CLI を使用したシステムでの MDisk の作成

コマンド・ライン・インターフェース (CLI) を使用して、システム上に MDisk を作成できます。

始める前に

重要: システムに MDisk を MDisk として追加すると、その MDisk 上のデータはすべて失われます。MDisk にデータを保持する場合は (例えば、以前は管理されなかったストレージをインポートするため)、代わりにイメージ・モード・ボリュームを作成する必要があります。

システムがセットアップされ、バックエンド・ストレージが構成されていることが前提です。

すべての MDisk が同じ RAID タイプであることを確認してください。システムに複数の Storage Tier がある場合、同じ Tier 内のすべての MDisk が同じ RAID タイプであることを確認します。同じ Tier にあるすべての MDisk は、類似のパフォーマンス特性を備えた同種のものであることが求められます。そうでない場合、バックエンド・ストレージに含める Storage Tier は 1 つのみにしなければならず、すべての MDisk は、類似のパフォーマンス特性を備えた同種のものにする必要があります。

このタスクについて

最良の計画を立てた場合でも、環境が変化する可能性があり、その場合はバックエンド・ストレージの作成後にその再構成が必要になります。バックエンド・ストレージに備わっているデータ・マイグレーション機能を使用すると、入出力を中断せずにデータを移動できます。

システムのエクステント・サイズの選択

新規の各システムのエクステント・サイズを計画するときは、以下の要因を考慮します。
  • ストレージ・プールのエクステント・サイズを指定する必要があります。
  • エクステント・サイズを後で変更することはできません。このサイズは、一定でなければなりません。
  • バックエンド・ストレージのエクステント・サイズは異なっていても構いません。しかし、そのために、データ・マイグレーションの使用に制限が生じます。
  • エクステント・サイズは、システム内のボリュームの最大サイズに影響します。エクステント・サイズを大きくするとシステムが管理できるストレージの総量が増え、エクステント・サイズを小さくするとストレージ割り振りのきめ細かい制御が可能になります。
重要: 異なるシステムに異なるエクステント・サイズを指定できます。ただし、エクステント・サイズの異なるシステム間での (ボリュームの) マイグレーションはできません。可能ならば、すべてのシステムを同じエクステント・サイズで作成してください。

mkmdiskgrp CLI コマンドを発行して、ストレージ・プールを作成する。

以下に、システムを作成するときの CLI コマンドの例を示します。

mkmdiskgrp -name maindiskgroup -ext 32 
 -mdisk mdsk0:mdsk1:mdsk2:mdsk3

maindiskgroup は作成するシステムの名前、32 MB は使用するエクステントのサイズ、mdsk0, mdsk1, mdsk2, mdsk3 はグループに追加する 4 つの MDisk の名前です。

タスクの結果

MDisk を作成し、システムに追加しました。

以下の例は、システムを作成する必要があるが、グループの追加に使用できる MDisk がない場合のシナリオです。
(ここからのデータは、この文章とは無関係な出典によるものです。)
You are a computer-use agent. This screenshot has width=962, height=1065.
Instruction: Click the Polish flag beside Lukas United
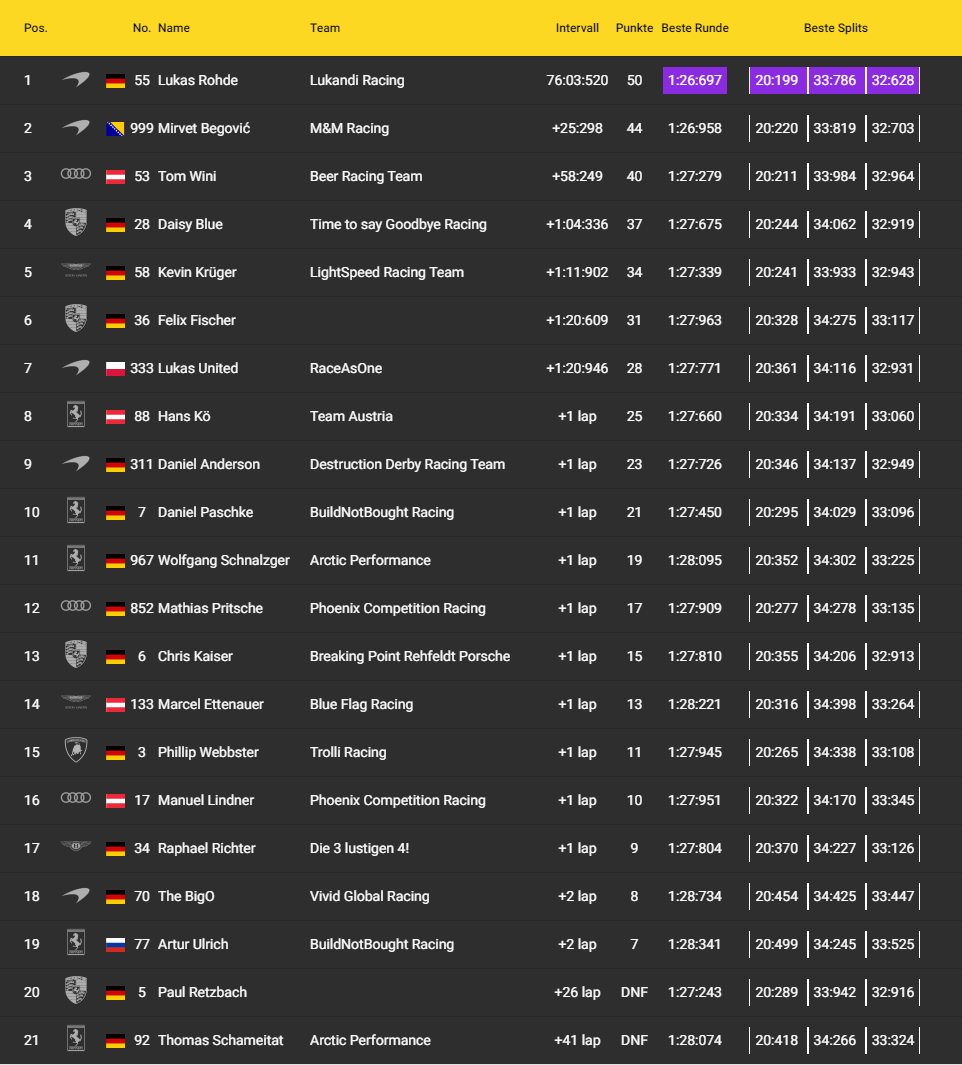[115, 369]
MDisk は後で追加する予定です。mkmdiskgrp CLI コマンドを使用してシステム bkpmdiskgroup を作成し、後で addmdisk CLI コマンドを使用して mdsk4、mdsk5、mdsk6、mdsk7 をシステムに追加しました。

  1. mkmdiskgrp -name bkpmdiskgroup -ext 32 を発行する。

    bkpmdiskgroup は作成するシステムの名前であり、32 MB は使用するエクステントのサイズです。

  2. システムに追加する 4 つの MDisk を見つける。
  3. addmdisk -mdisk mdsk4:mdsk5:mdsk6:mdsk7 bkpdiskgroup を発行する。

    mdsk4、mdsk5、mdsk6、mdsk7 はシステムに追加する MDisk の名前であり、bkpdiskgroup は MDisk の追加を行うシステムの名前です。